I'm trying to define a custom operator in Swift with a precedence group higher than a closure. In particular, I want to be able to write:
foo --> bar {
//...
}
The -->
operator returns a function that takes a closure of type () -> Void
as it's sole parameter.
However, I have only been able to get
(foo --> bar) {
//...
}
to work. Is there an operator precedence that can make this work without parentheses?
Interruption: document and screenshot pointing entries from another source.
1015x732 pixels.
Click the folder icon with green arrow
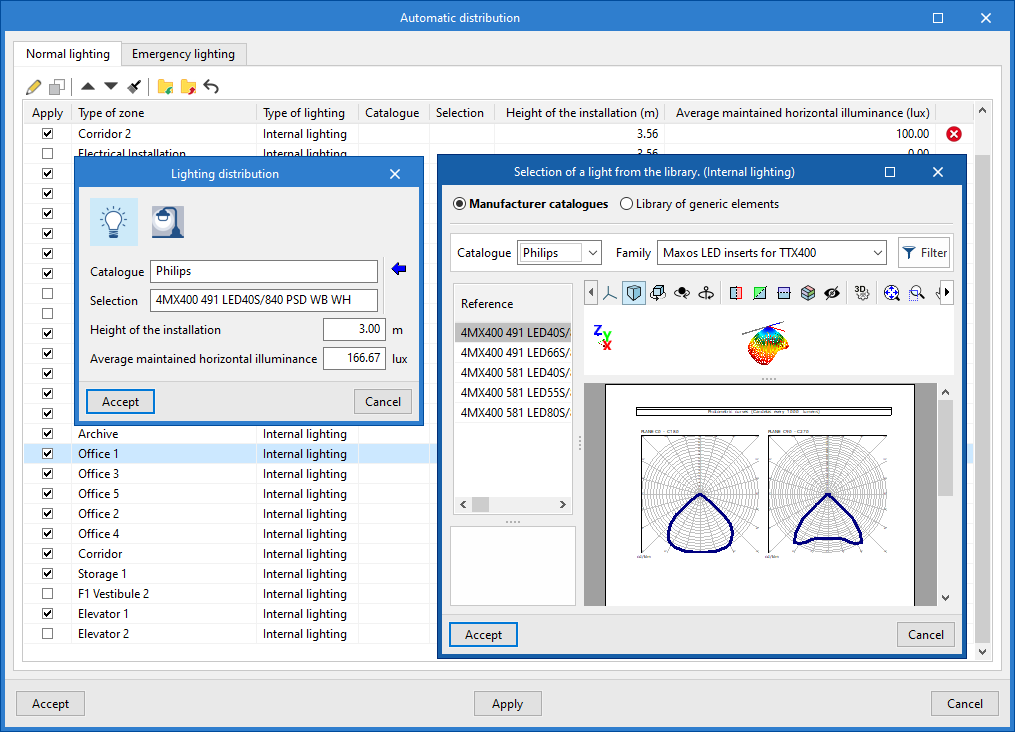(x=165, y=87)
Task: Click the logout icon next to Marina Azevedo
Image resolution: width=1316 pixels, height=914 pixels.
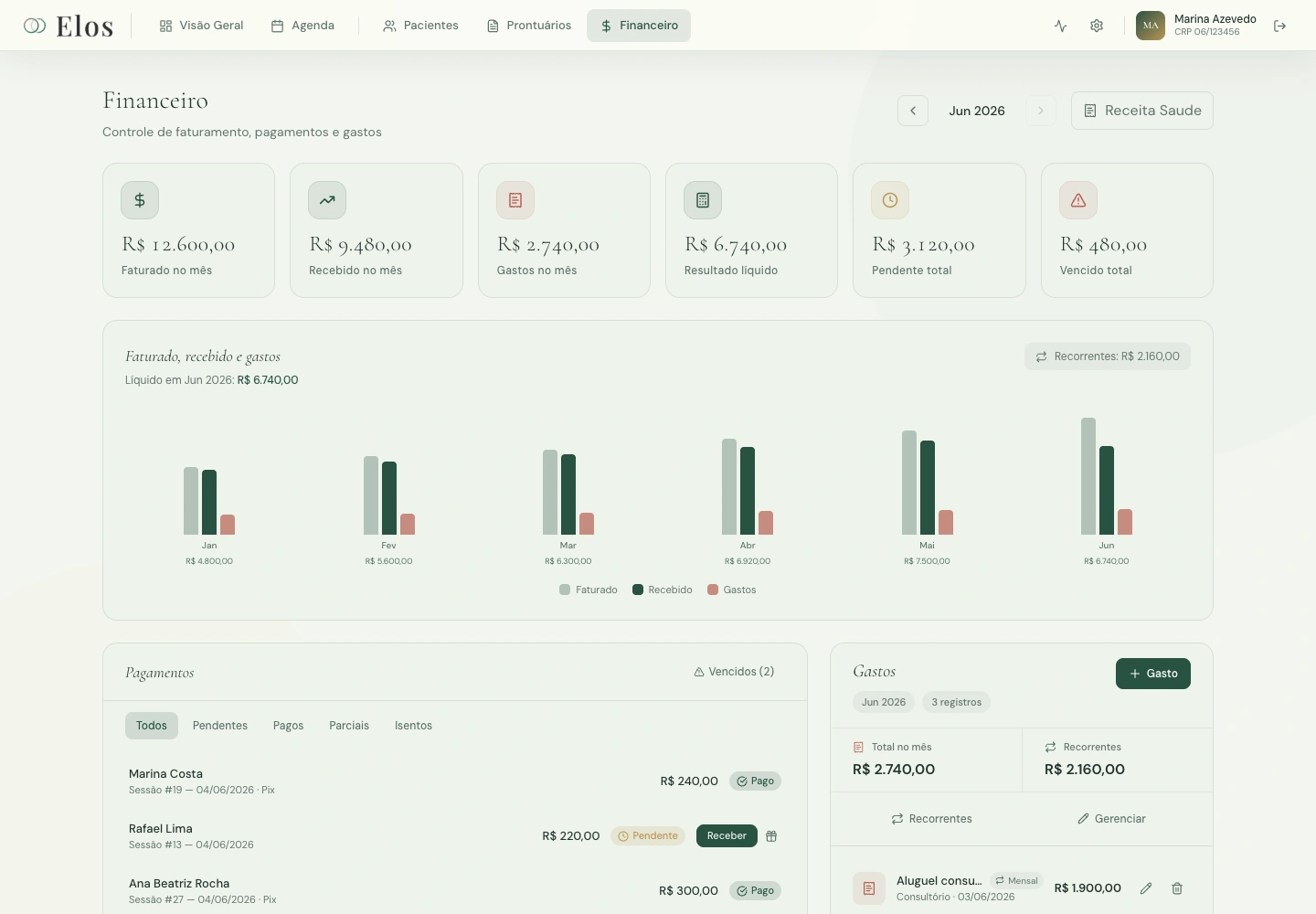Action: pos(1279,26)
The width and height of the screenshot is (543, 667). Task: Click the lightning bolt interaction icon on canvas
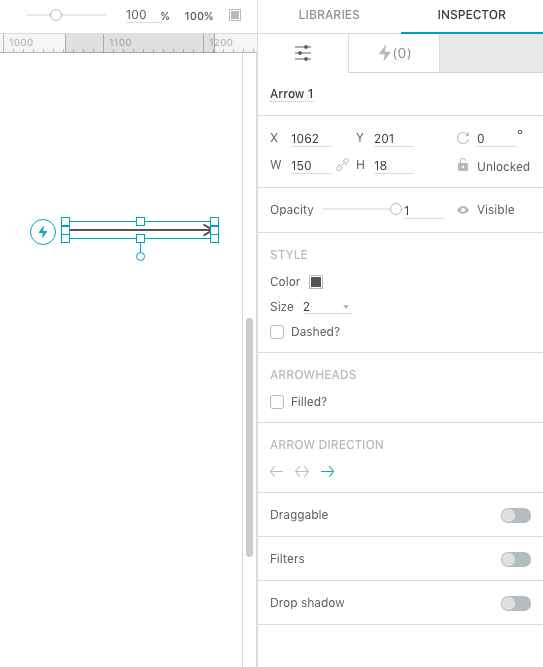click(x=43, y=232)
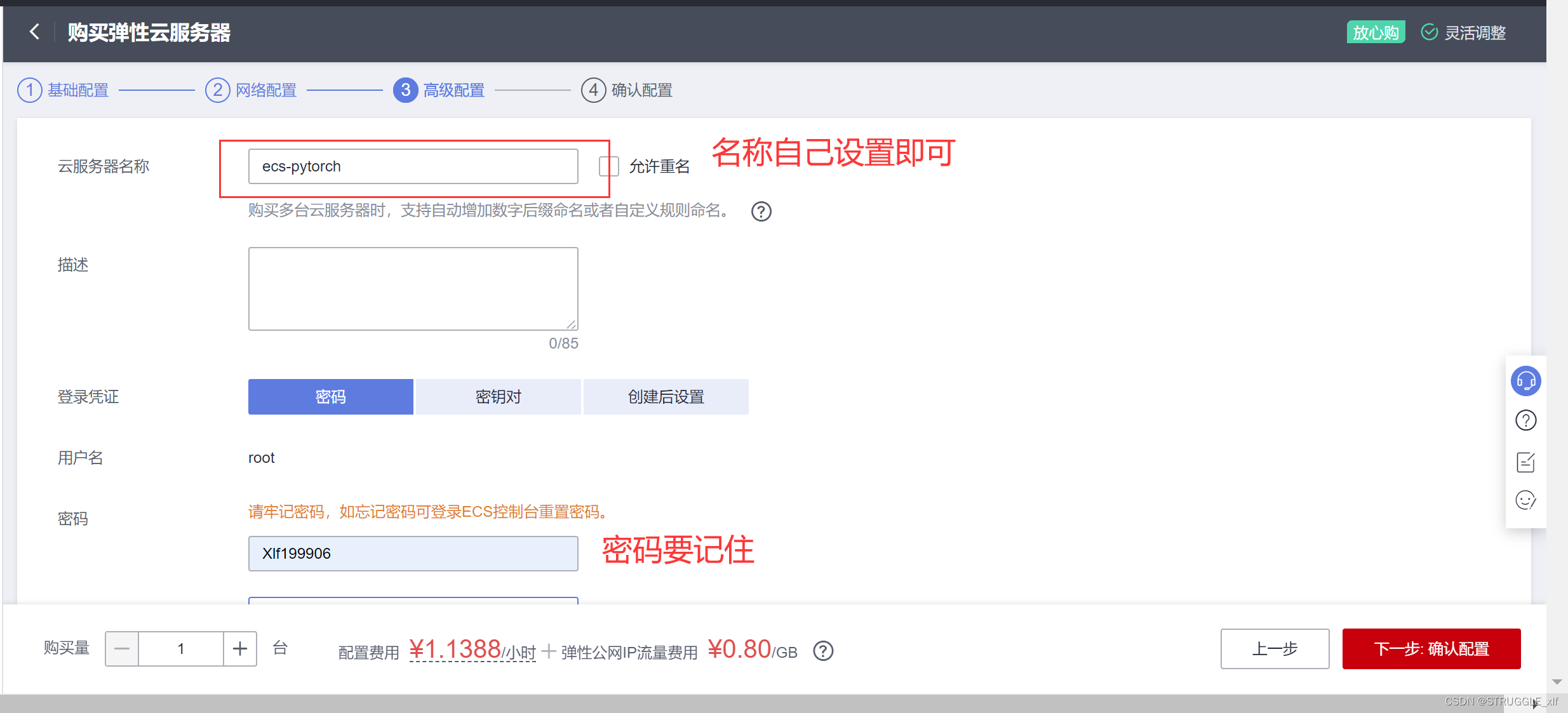Enable the 允许重名 checkbox
Screen dimensions: 1568x713
[608, 166]
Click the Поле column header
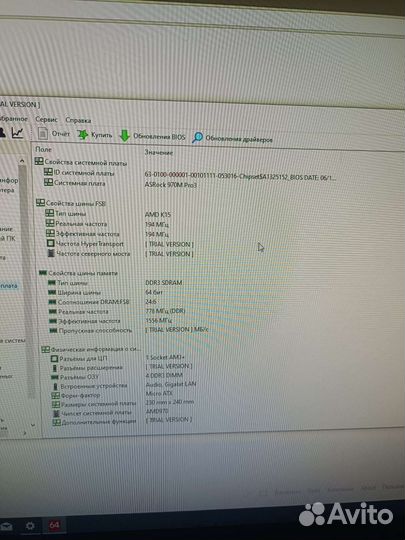405x540 pixels. tap(43, 149)
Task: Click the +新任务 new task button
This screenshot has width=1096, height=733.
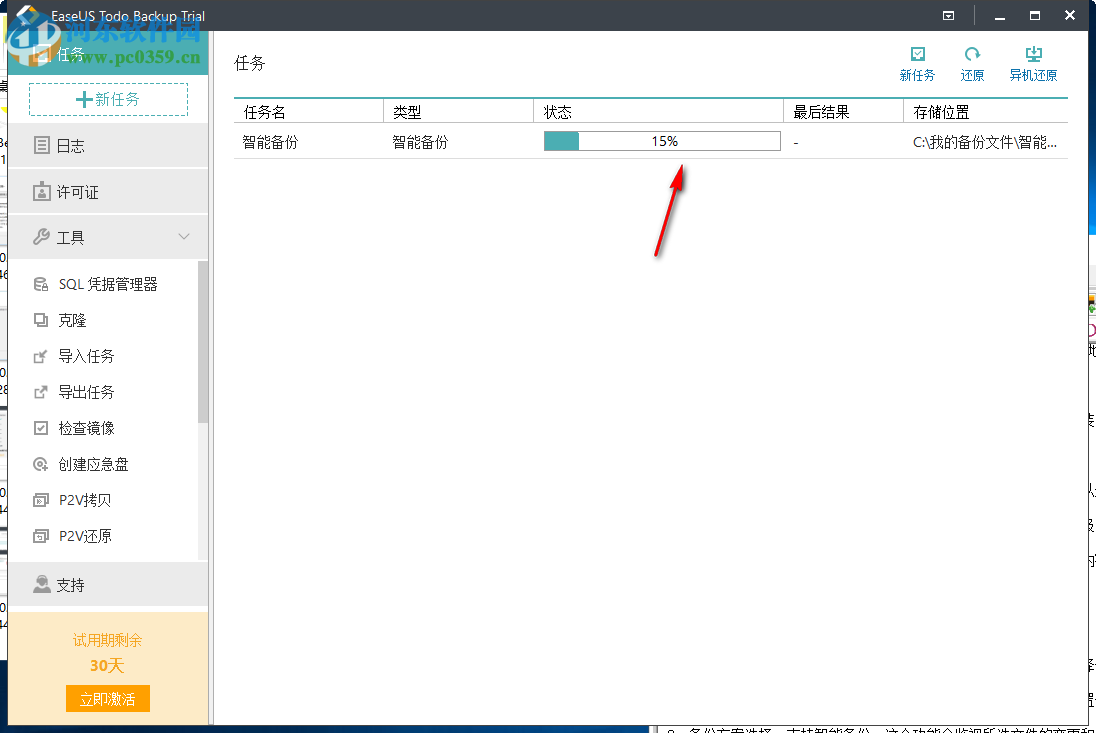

Here's the precedence group for
precedencegroup LongArrowPrecedence {
associativity: left
higherThan: AssignmentPrecedence
}
infix operator --> : LongArrowPrecedence
Thanks!
We first set up a complete and verifiable example:
precedencegroup LongArrowPrecedence {
associativity: left
higherThan: AssignmentPrecedence
}
infix operator --> : LongArrowPrecedence
func -->(lhs: Int, rhs: Int) -> (() -> ()) -> () {
return { print(lhs+rhs, terminator: ""); $0() }
}
As well as examples of the paranthesis-embraced valid calls using this operator, immediately followed by a call to the closure which -->
returns.
let foo = 1
let bar = 2
// OK
(foo --> bar) {
print(" is the magic number")
} // 3 is the magic number
// OK
((-->)(foo, bar)) {
print(" is the magic number")
} // 3 is the magic number
This doesn't tell us much, but if we study the following failing cases
// ERROR: cannot call value of non-function type 'Int'
foo --> bar {
print(" is the magic number")
} // 3 is the magic number
// ... equivalent to
// ERROR: cannot call value of non-function type 'Int'
foo --> bar({
print(" is the magic number")
}) // 3 is the magic number
We realize that the issue here is not "precedence lower than a closure", but rather that a function-call-argument-clause (a set of parantheses following any postfix-expression) will attempt a call to that postfix-expression, as if the postfix-expression was a method/function/closure. If the postfix-expression is not callable, or if the call within the function-call-argument-clause does not match any overload of the callable, then the compiler will produce an error.
42() // ERROR: cannot call value of non-function type 'Int'
let foo = 42
foo() // ERROR: cannot call value of non-function type 'Int'
func bar() {} // ERROR: argument passed to call that takes no arguments
bar(42)
Hence, the trailing closure supplied to the closure returned from -->
is not relevant here: it's simply an argument to the returned closure, whereas the key issue is that Swift will apply a function-call-argument-clause to the postfix-expression which immediately precedes the clause. In you example, bar
constitutes that postfix expression, and only if you wrap foo --> bar
in parantheses will the combined wrapped expression constitute the postfix-expression onto which the following function-call-argument-clause is applied.
Postfix Expressions
Postfix expressions are formed by applying a postfix operator or other postfix syntax to an expression. Syntactically, every primary expression is also a postfix expression.
Primary Expressions
Primary expressions are the most basic kind of expression. They can be used as expressions on their own, and they can be combined with other tokens to make prefix expressions, binary expressions, and postfix expressions.
You will not be able to circumvent this, as operator precedence is not applicable to the function-call-argument-clause; the latter (and its "precedence") is defined by the grammar of a function call expression.